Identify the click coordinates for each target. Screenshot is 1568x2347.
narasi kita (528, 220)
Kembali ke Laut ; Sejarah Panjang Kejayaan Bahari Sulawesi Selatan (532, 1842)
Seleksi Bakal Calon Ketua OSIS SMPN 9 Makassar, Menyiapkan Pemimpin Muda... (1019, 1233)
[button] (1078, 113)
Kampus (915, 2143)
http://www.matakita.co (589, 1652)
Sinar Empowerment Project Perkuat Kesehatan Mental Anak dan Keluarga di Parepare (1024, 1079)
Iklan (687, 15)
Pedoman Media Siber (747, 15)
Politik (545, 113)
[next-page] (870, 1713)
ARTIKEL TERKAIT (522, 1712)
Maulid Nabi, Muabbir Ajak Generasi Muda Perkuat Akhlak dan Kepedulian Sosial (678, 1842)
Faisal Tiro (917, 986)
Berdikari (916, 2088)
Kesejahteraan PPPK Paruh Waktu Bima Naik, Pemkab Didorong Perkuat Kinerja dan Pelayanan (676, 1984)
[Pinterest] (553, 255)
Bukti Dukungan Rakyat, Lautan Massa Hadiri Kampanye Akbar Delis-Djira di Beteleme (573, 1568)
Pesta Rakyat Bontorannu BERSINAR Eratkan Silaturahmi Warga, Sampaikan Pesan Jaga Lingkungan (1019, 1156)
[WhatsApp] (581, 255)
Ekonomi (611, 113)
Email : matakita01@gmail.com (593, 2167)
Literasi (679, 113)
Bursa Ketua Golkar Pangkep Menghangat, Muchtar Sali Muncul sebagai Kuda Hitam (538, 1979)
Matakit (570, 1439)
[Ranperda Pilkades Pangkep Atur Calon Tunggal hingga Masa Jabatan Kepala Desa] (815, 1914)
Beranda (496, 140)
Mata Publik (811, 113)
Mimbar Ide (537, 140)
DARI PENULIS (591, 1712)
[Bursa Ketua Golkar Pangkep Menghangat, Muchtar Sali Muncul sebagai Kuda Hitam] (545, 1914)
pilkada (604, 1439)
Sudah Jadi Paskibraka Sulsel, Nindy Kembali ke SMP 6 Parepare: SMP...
========================================
• [Required action] Whenever the string "Muchtar" shows up in a line of the entries, copy that line.

• [Solution to this exercise]
Bursa Ketua Golkar Pangkep Menghangat, Muchtar Sali Muncul sebagai Kuda Hitam (538, 1979)
[Bursa Ketua Golkar Pangkep Menghangat, Muchtar Sali Muncul sebagai Kuda Hitam] (545, 1914)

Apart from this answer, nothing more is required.